> Exercise goal
Reproduce exactly the entries from the "This screenshot has height=644, width=322." line to the end. Skip all pictures.
===============
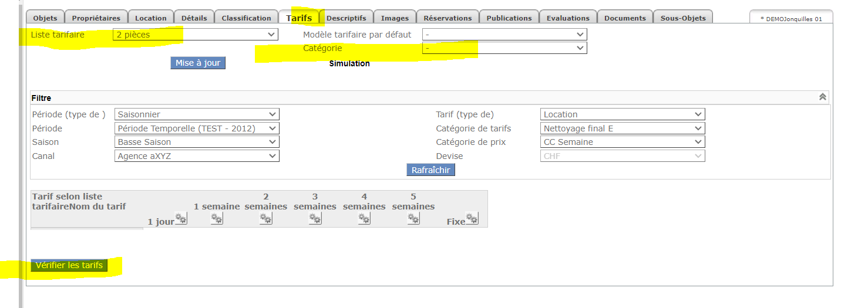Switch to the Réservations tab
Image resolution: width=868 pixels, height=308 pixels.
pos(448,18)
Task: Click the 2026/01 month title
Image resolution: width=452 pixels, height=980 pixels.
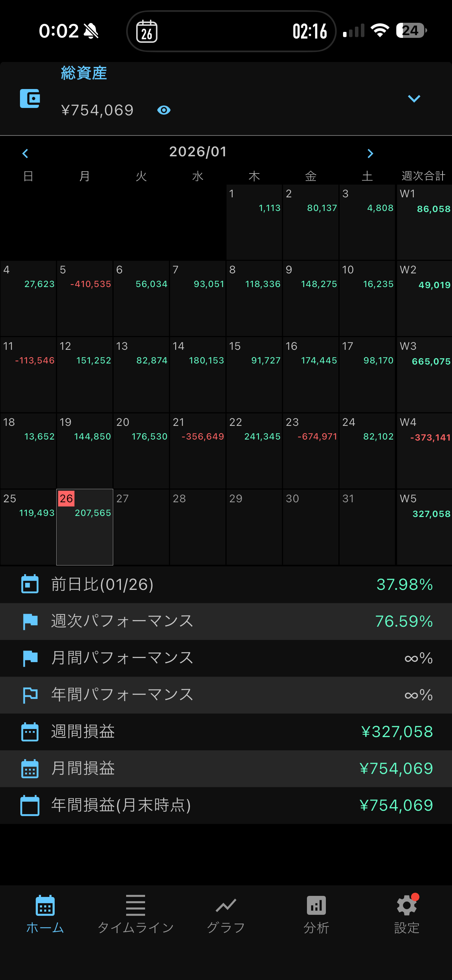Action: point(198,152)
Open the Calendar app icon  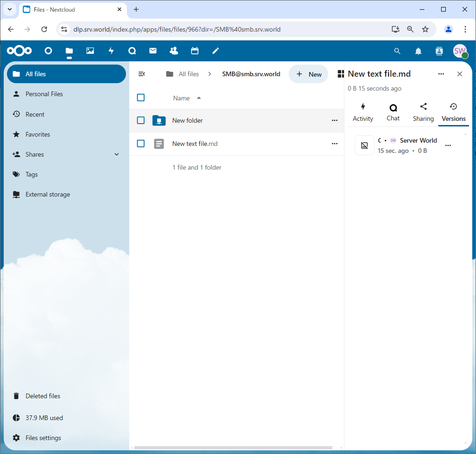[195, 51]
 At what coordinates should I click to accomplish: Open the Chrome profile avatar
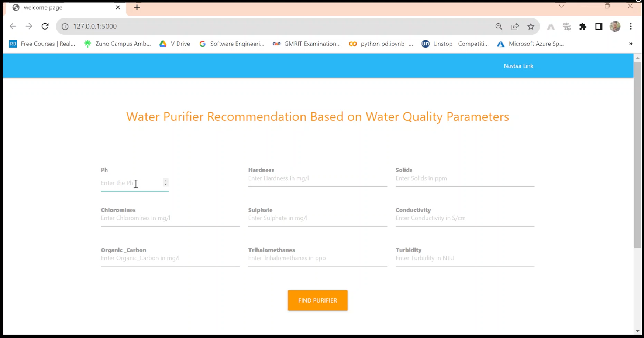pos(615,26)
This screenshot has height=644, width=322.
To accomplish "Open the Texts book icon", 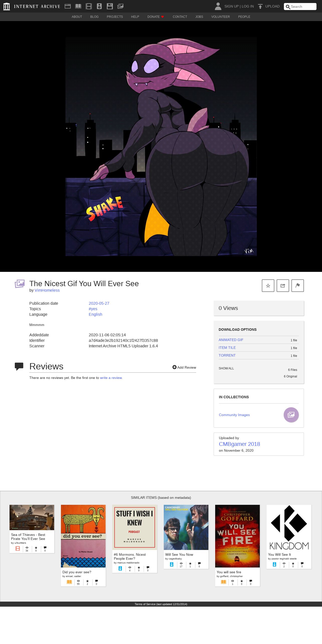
===============
> Response to this task
This screenshot has height=644, width=322.
To accomplish "Open the Texts book icon", 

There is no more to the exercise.